2. 初心者が躓くキーワード解説:「Copilot+ PC」「TOPS」「DirectML」とは?
では、なぜ各メーカーはこれほどNPU搭載PCを売ろうとしているのでしょうか。それを理解するために、最近よく見る3つの専門用語を分かりやすく解説します。
①「Copilot+ PC」とは?
Microsoftが定めた「これからの時代、ローカルでAIを快適に動かすならこのスペックを満たしなさい」という新しい厳格な基準(ブランド)です。
単にNPUが載っているだけではなく、「メモリは16GB以上」「ストレージは256GB以上」、そして次に説明する「40 TOPS以上のNPUを搭載すること」という厳しい条件をクリアしたPCだけがこのバッジを名乗れます。
②「TOPS(トップス)」とは?
TOPS(Tera Operations Per Second)は、「NPUが1秒間に何兆回のAI計算ができるか」を示すパワーの単位です。車で例えるなら「馬力」のようなものです。
Microsoftは「Copilot+ PC」の条件として「40 TOPS以上の性能」を求めています。つまり、これ未満の初期型NPUは、今後Windowsが提供する強力な次世代AI機能の対象外(足切り)になってしまう可能性が高いということです。

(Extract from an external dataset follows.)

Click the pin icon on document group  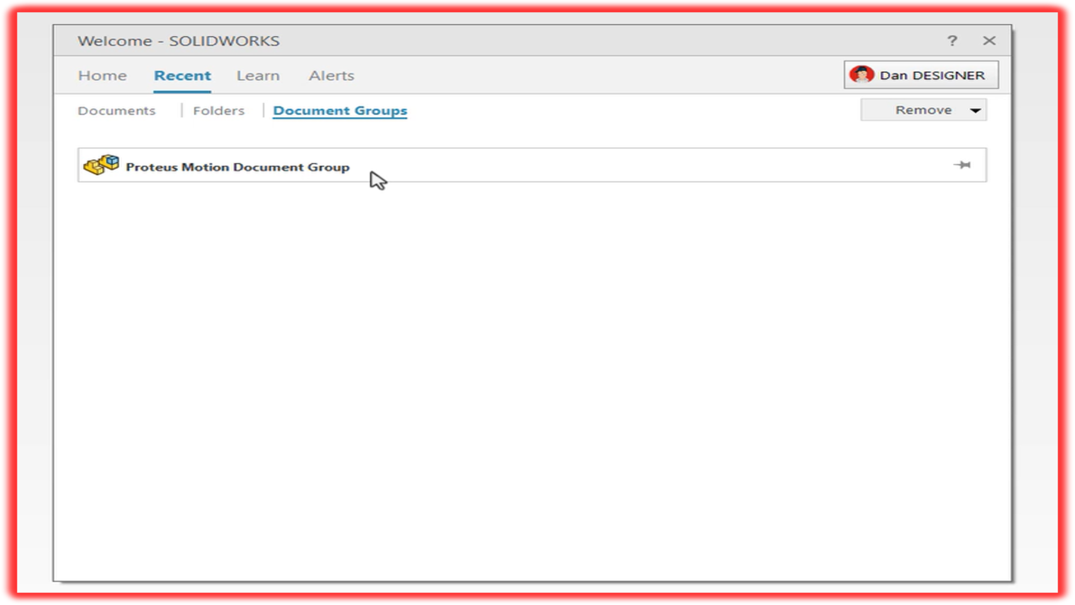coord(964,165)
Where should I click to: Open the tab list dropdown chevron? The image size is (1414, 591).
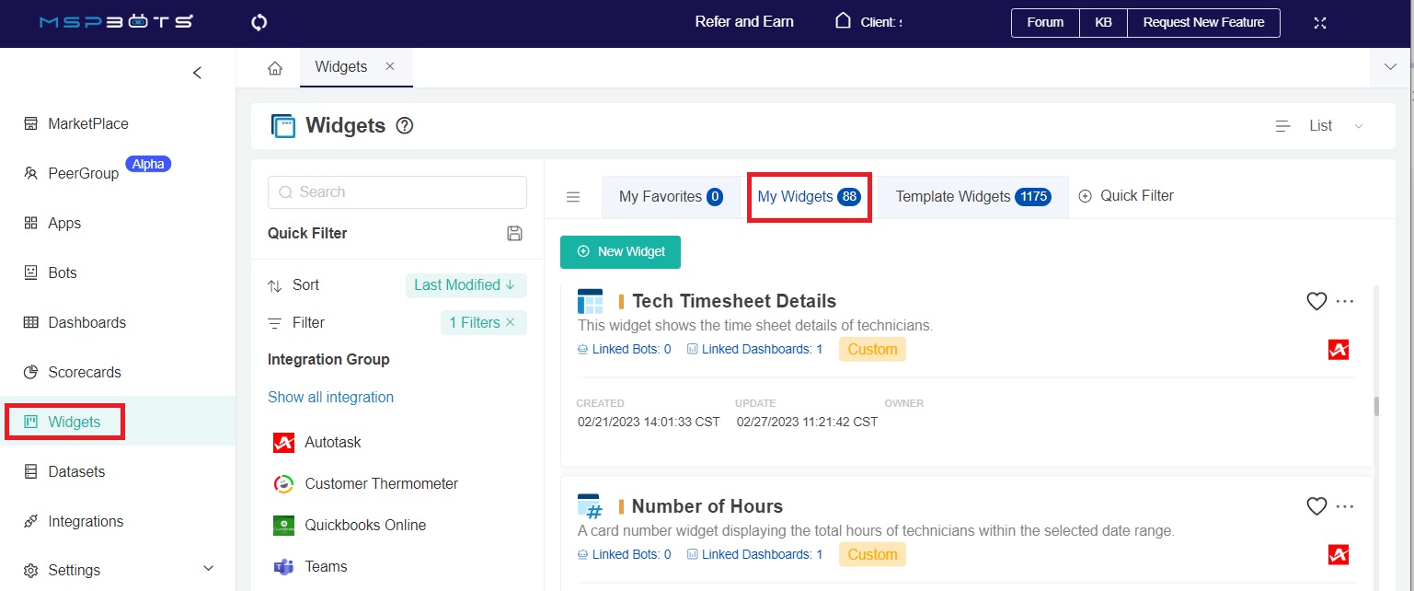coord(1389,66)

③メーカーが違っても安心な理由「DirectML」とは?
「インテルのNPUと、AMDのRyzenに載っているNPUは別物だけど、ソフトはちゃんと両方で動くの?」と不安になるかもしれません。
ここを繋ぐのが、Microsoftの「DirectML(ダイレクト・エムエル)」というWindows共通の翻訳システムです。
ゲームでいう「DirectX」のAI版のようなもので、これがあるおかげで、パソコンの中身がインテル製でもAMD製でも、Windows側が自動的にそれぞれのNPUに合わせて命令を翻訳して正しく動かしてくれます。メーカー間の相性問題を気にする必要はありません。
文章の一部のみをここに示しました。